● **TASK TO CARRY OUT**:
Scan the data below. Pull out each line where "resolution" occurs.

Collected data
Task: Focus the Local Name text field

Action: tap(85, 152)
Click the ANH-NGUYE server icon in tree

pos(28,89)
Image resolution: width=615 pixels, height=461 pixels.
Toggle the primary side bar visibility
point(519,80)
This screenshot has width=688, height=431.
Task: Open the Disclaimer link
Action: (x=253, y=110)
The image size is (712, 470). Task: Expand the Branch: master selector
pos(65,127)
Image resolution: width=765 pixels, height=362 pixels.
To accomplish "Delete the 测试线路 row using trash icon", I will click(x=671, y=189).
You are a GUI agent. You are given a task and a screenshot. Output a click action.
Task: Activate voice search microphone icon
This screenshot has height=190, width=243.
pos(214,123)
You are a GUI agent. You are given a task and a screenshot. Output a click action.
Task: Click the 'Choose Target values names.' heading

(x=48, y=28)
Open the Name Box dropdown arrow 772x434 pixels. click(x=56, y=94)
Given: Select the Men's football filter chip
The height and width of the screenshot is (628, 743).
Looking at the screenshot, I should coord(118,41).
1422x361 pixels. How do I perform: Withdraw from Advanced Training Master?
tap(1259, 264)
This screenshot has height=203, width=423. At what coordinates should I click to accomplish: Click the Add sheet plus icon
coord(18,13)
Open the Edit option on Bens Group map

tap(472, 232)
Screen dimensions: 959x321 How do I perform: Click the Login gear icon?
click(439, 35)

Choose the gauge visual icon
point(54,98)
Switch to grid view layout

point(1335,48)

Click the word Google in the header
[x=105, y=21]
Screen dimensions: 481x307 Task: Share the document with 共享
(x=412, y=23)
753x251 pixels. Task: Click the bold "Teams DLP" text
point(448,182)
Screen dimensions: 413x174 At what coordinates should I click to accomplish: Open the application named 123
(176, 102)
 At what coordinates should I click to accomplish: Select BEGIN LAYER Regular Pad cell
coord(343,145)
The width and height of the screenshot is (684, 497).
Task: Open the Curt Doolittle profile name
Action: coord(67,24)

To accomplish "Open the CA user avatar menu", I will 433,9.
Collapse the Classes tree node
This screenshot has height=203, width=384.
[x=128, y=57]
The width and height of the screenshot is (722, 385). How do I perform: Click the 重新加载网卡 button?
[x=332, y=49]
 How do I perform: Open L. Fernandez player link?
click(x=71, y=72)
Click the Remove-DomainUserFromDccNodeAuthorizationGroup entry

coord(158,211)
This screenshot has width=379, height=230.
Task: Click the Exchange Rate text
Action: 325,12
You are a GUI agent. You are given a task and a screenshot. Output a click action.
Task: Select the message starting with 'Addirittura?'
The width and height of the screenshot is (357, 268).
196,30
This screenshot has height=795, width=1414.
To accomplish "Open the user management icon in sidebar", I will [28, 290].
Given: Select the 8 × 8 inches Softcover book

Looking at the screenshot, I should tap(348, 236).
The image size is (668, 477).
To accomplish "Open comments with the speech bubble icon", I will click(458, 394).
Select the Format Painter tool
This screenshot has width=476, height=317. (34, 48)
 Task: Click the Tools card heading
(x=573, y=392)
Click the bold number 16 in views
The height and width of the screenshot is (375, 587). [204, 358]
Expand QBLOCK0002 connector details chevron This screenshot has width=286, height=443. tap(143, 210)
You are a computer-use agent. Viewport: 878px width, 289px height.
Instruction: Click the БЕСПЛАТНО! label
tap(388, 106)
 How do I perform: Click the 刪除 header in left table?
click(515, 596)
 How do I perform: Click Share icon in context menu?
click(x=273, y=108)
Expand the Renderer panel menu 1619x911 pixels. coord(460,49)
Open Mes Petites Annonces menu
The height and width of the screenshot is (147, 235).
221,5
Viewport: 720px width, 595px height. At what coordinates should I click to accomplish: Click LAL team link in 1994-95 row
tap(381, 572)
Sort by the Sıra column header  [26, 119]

● **OUTPUT**:
Image resolution: width=615 pixels, height=461 pixels.
Image resolution: width=765 pixels, height=362 pixels.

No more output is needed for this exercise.